Task description.
When a line in the entries contains the word "header", copy that line in full.

Source data.
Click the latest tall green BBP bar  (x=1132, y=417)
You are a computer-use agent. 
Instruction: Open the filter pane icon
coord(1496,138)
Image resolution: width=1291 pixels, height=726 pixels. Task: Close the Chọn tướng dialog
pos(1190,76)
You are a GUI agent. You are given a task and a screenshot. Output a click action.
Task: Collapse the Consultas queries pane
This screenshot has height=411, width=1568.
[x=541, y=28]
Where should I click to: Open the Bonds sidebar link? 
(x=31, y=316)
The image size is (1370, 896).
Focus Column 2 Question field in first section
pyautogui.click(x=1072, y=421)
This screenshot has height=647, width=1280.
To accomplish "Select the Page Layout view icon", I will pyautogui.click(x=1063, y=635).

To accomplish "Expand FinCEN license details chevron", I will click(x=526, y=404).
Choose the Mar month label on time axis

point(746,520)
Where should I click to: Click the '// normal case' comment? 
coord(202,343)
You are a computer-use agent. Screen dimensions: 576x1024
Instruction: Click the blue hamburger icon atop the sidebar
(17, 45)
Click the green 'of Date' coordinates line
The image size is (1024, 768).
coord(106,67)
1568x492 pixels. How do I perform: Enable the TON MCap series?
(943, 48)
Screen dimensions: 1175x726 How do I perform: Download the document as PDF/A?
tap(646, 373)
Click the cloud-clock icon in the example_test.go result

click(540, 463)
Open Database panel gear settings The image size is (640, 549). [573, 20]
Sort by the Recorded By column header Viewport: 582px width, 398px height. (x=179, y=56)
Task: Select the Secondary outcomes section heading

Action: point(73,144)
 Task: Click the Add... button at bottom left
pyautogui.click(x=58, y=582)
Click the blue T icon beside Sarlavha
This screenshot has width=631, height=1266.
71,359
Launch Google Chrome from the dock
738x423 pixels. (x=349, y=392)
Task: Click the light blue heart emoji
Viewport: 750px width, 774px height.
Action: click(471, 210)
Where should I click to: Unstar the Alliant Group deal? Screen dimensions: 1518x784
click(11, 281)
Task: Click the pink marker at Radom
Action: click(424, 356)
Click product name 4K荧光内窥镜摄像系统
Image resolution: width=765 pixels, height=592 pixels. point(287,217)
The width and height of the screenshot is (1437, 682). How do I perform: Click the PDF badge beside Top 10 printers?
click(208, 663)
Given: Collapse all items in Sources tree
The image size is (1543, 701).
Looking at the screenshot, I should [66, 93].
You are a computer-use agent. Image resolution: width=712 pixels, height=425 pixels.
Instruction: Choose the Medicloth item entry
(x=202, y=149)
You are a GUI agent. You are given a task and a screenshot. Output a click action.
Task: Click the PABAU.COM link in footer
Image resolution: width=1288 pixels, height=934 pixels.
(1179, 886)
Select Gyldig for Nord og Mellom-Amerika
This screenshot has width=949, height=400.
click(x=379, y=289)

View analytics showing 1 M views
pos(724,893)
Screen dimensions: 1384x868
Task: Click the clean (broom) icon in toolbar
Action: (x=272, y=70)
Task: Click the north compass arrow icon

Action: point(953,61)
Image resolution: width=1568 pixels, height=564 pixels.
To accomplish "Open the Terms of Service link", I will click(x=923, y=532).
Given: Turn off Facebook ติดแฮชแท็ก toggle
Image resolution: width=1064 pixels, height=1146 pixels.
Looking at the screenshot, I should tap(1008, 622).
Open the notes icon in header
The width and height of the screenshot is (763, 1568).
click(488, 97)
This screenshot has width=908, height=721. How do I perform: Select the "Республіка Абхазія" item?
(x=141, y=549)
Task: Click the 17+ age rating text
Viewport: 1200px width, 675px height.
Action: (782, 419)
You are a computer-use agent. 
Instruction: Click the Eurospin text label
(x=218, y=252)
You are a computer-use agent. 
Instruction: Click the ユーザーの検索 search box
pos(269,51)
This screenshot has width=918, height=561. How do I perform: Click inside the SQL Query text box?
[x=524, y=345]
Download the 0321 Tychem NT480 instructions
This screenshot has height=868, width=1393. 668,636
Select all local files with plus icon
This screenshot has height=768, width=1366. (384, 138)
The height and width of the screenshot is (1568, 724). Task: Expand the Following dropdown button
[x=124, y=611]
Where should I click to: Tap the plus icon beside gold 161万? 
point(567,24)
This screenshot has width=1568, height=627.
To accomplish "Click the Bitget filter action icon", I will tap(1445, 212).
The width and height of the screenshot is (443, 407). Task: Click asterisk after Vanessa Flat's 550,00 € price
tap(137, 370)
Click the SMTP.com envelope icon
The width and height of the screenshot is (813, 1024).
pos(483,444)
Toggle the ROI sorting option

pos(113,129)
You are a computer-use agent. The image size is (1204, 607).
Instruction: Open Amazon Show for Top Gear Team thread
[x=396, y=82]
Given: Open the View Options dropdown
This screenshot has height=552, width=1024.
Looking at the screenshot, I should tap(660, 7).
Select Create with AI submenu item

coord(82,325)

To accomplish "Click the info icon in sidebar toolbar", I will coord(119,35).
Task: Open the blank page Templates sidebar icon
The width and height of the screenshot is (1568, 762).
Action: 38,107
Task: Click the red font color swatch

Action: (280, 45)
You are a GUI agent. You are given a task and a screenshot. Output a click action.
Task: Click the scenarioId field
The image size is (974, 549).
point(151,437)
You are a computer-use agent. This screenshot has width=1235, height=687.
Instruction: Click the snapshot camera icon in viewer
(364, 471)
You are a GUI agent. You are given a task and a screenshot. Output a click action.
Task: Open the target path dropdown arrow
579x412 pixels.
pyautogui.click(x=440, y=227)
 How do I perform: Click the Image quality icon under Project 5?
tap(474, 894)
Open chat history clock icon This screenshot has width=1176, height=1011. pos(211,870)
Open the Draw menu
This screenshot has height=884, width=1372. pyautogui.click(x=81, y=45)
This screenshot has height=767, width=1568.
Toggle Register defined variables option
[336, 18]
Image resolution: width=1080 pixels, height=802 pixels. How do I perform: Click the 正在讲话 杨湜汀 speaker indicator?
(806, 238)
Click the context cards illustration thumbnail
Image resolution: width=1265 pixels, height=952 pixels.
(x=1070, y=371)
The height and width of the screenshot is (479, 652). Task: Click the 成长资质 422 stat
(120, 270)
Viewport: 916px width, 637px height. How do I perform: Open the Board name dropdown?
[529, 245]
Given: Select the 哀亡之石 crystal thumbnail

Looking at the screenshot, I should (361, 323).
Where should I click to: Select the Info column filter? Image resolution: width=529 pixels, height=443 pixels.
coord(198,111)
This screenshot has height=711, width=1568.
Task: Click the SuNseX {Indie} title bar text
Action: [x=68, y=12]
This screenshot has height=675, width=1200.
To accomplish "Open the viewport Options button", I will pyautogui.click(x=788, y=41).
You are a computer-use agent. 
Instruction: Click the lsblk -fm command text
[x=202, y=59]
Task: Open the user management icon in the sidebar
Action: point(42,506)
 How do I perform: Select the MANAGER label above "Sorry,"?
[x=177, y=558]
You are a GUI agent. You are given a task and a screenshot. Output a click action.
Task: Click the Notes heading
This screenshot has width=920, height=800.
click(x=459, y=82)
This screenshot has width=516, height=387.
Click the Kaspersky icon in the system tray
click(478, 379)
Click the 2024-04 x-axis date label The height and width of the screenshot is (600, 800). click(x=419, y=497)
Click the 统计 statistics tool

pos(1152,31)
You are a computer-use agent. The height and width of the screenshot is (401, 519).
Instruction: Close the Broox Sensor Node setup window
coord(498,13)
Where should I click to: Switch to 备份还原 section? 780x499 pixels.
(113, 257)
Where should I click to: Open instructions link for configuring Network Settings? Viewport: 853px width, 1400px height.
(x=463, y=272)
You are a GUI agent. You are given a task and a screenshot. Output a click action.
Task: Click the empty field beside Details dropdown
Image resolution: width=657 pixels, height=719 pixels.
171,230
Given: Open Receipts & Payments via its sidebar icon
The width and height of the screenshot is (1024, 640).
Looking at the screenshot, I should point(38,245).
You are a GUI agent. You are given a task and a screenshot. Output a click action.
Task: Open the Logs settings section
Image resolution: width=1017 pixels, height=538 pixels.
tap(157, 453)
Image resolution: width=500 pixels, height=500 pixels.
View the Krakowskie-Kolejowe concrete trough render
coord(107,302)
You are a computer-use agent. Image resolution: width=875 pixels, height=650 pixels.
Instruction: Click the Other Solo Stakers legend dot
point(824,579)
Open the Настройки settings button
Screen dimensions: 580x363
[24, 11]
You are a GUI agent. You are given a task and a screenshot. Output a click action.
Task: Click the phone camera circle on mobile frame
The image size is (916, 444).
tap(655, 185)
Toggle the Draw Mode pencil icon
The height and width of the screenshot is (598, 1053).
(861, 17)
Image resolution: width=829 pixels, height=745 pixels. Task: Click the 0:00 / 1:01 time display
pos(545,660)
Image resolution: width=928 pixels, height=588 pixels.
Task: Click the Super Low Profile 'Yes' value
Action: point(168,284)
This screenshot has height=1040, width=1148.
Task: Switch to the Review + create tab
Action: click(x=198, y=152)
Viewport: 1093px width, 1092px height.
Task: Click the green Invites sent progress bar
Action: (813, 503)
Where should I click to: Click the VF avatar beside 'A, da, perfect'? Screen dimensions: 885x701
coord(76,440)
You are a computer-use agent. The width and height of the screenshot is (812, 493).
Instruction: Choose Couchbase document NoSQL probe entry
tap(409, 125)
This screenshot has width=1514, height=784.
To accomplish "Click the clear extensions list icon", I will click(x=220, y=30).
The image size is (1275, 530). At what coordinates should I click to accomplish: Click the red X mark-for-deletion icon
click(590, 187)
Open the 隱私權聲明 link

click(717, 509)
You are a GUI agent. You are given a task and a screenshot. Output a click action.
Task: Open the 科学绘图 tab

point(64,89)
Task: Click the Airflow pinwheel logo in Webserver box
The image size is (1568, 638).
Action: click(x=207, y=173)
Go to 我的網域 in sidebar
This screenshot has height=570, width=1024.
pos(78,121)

Result.
Sort by the Recorded By column header Viewport: 582px width, 398px height. (x=179, y=56)
Open the notes icon in header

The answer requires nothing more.